What is the relationship of contemplative prayer to the rest of life?

    The union established during prayer has to be integrated with the rest of reality. The presence of God should become a kind of fourth dimension to all of life. Our three dimensional world is not the real world because the most important dimension is missing; namely, that from which everything that exists is emerging and returning in each micro-cosmic moment of time. It is like adding a sound track to a silent movie. The picture is the same, but the sound track makes it more alive. The contemplative state is established when contemplative prayer moves from being an experience or series of experiences to an abiding state of consciousness. The contemplative state enables one to rest and act at the same time because one is rooted in the source of both rest and action.

    Some people experience a preview of divine union, lose it for a period of time, then have to climb back to it. God can start you off at any point in the spiritual life. If you get a headstart, you have to go back and fill in the gaps. Don't think that some people are lucky because they have visions when they are five or six years old. These people still have to go through the struggle to dismantle the emotional programs of early childhood. These programs are only temporarily put to sleep by the divine action. One great advantage for such persons, however, is that they know by experience what is missing in their lives and that nothing less than God can ever satisfy them. It is a mistake, however, to envy or admire someone else's path. You must be convinced that you have everything you need to reach divine union. The reason any expectation is a hindrance is that it is a form of clinging, hence a desire to control.

    Let go of sensible and spiritual consolation. When you feel the love of God flowing into you, it is a kind of union, but it is a union of which you are aware. Therefore, it is not pure union, not full union. Spiritual consolation is so marvelous that human nature eagerly reaches out for it. We are not about to sit still and pretend it isn't there. We reach out for it with all our being and cry, "If I can only remember how I got here!"

    So long as you are moved by such desires, you are still trying to control God. Even if you see the heavens opening and Jesus sitting at the right hand of the Father, forget it. Return to the sacred word. You have nothing to lose. Spiritual communications accomplish their purpose instantly before you have the chance to reflect on them. You have received the full benefit of the gift even if you never think of it again. Letting go of spiritual gifts is the best way to receive them. The more detached you are from them, the more you can receive or rather, the better you can receive. It takes a lot of courage to let go of the most delightful things that can be experienced.

    Why is there such an alternation in prayer between consolation and desolation, interior silence and the bombardment of thoughts, the presence of God and the absence of God?

    The alternations in our relationship with God are not unlike the presence or absence of someone we greatly love.

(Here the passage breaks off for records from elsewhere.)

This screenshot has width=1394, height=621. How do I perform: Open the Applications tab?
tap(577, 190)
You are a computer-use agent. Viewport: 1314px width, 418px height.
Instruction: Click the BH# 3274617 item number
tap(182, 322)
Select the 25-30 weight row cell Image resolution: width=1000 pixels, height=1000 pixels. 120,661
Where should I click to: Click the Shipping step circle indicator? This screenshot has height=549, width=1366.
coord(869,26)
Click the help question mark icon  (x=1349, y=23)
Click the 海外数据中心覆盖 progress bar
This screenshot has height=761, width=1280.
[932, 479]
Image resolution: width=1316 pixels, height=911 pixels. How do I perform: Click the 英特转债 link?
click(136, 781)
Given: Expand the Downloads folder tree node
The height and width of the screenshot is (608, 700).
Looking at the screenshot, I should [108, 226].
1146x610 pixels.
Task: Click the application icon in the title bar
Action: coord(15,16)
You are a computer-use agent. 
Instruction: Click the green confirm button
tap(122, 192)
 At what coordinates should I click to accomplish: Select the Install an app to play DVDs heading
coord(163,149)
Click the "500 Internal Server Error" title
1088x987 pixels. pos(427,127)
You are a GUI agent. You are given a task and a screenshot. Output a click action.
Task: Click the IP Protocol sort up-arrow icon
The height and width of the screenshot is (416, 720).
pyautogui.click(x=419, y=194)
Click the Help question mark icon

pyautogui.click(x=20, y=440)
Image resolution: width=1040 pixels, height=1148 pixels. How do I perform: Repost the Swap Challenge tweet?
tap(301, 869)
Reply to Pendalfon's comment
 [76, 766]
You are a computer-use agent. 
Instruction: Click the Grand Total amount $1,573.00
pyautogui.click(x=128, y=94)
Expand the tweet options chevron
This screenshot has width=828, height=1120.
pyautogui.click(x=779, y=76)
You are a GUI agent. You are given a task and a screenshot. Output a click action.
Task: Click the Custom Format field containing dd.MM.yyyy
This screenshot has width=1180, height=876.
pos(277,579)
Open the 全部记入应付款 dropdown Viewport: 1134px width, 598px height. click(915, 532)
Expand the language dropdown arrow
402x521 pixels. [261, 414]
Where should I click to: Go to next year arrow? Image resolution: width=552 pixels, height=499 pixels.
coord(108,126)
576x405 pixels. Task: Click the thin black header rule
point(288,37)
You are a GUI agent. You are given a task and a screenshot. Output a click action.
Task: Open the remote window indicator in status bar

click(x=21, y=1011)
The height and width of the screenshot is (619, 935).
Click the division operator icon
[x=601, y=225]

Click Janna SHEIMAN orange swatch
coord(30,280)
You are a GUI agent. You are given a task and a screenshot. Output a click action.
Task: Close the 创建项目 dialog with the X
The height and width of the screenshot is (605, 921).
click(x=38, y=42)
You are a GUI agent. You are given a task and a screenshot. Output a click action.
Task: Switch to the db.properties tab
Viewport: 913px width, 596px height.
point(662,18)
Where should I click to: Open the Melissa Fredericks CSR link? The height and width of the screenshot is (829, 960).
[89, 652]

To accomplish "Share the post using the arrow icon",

In the Song of Solomon, God is depicted as pursuing the soul as His beloved. The fathers of the Church had a fondness for this particular verse: "O that his left hand were under my head and that his right hand embraced me." (Song of Solomon 2:6) According to their interpretation, God embraces us with both arms. With the left He humbles and corrects us; with the right He lifts us up and consoles us with the assurance of being loved by Him. If you want to be fully embraced by the Lord, you have to accept both arms: the one that allows suffering for the sake of purification and the one that brings the joy of union. When you feel physical pain or when psychological struggles are persecuting you, you should think that God is hugging you extra tightly Trials are an expression of His love, not of rejection.

    In contemplative prayer, the distress caused by the absence of God is often compensated for by experiences of divine Union. The greater your longing for union with Christ, the more painful it is when he seems to go away. Suffering is part of the warp and woof of living. It is not an end in itself, but part of the price one has to pay for being greatly loved. Love, whether human or divine, makes you vulnerable. The alternation of joy and sorrow in the spiritual journey helps us to be detached from our psychological experiences. True lovers are more interested in being loved for themselves than for their embraces. So it is with God. He wants to be loved for His own sake, for who He is, beyond what we may experience. The tendency to seek the reward of love, which is to be loved in return, is natural. The Spirit teaches us through these alternations to love God as He is in Himself, whatever the psychological content of our experience. That kind of freedom stabilizes the spiritual journey From then on, the vicissitudes of the journey, while painful at times on the surface, do not disturb the heart that is rooted in divine love.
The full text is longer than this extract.